Знаю я такие разговоры и то, куда они заводят. Мужчина существо пятижильное, он вытерпит все – телешоу со свахами вместо футбола, фразу «Моя мама у нас поживет пару дней? Ну, максимум месяц», даже то, что жена завалит его гараж своим барахлом. Но если мужчину заставить есть не то, что он хочет – все, тут он взбунтуется. Невозможно его силком заставить худеть. Не бывает. Диета для мужика становится возможной только в одном случае – если он сам того пожелает. И называться это будет не дурацким словом «диета», для этого есть простая и вместе с тем звучная фраза: «Да вот решил жрать поменьше, а то ремень уже на брюхе не сходится». Вот это – по-нашему. А то – диеты. Придумают тоже!
– Свернули, – покладисто согласилась Вика, сверля меня взглядом контрразведчика. – И?

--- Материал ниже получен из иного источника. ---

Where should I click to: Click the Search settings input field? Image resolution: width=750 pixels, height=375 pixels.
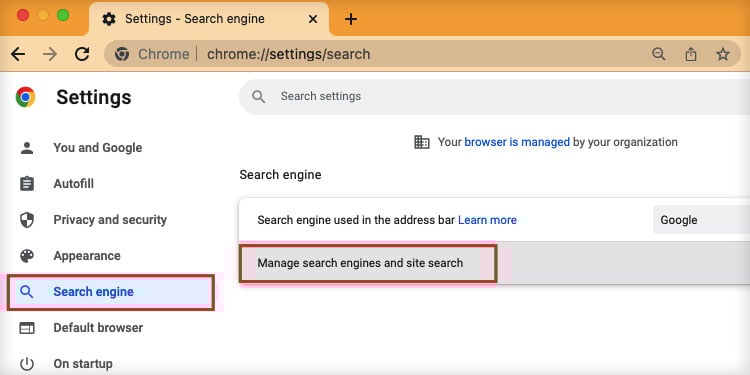pyautogui.click(x=495, y=97)
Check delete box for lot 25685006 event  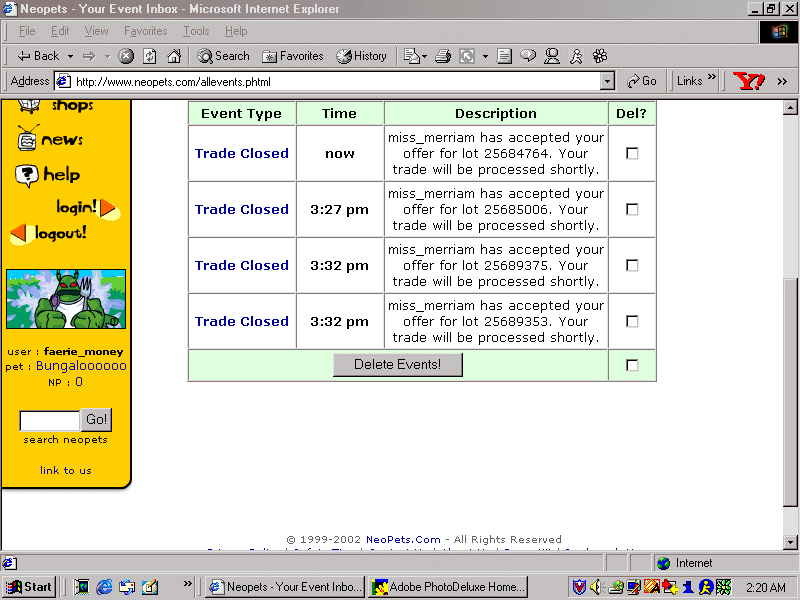click(632, 210)
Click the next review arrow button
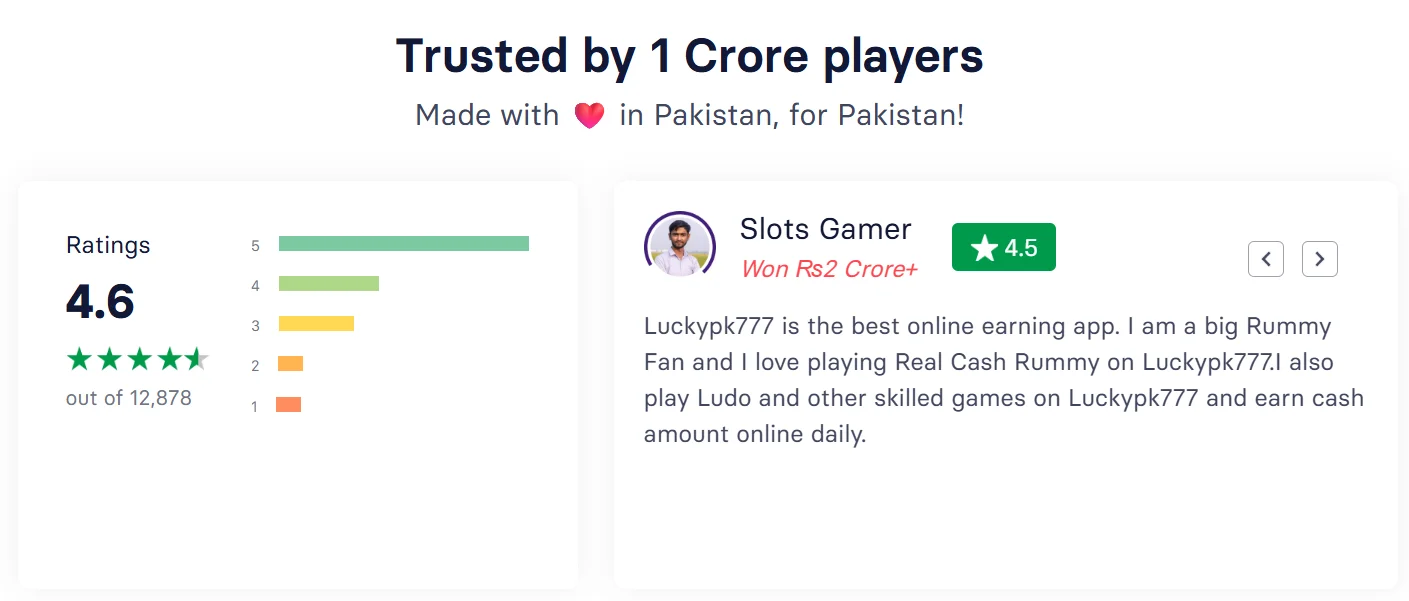The width and height of the screenshot is (1409, 601). click(1319, 259)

– Да ты понимаешь, мои в понедельник из поездки наконец возвращаются, – начал я издалека. – Надо бы встретить.
– Логично, – кивнула Вика. – Это же родители, мама с папой. Я бы тоже с тобой поехала, если ты не против. Ты же не против?
– Более того, – радостно подтвердил я. – За обеими руками. Больше скажу – если я не успею вернуться к понедельнику, кроме тебя это сделать некому. Нет у меня ближе человека чем ты для этой миссии. Опять же – мама тебе доверяет, она абы с кем в машину не сядет. А ты ей – как родная.
– Это все прекрасно, – Вика прищурила левый глаз. – Греет мое самолюбие. Но ответь-ка мне, Никифоров, на вот какой вопрос – если ты не успеешь вернуться к понедельнику откуда?
– Из Праги, – подпустив печали в голос сказал я. – Улетаю туда в пятницу. Сам велел приехать. Ну, ты же понимаешь кто? С ним не поспоришь.
– Пока не понимаю, – совсем помрачнела Вика. – Сам?
– Тот, кто тебя рыбой кормить велел, – напомнил я ей. – Когда ты ее чуть с костями, шкуркой и тарелкой не съела. Вспомнила?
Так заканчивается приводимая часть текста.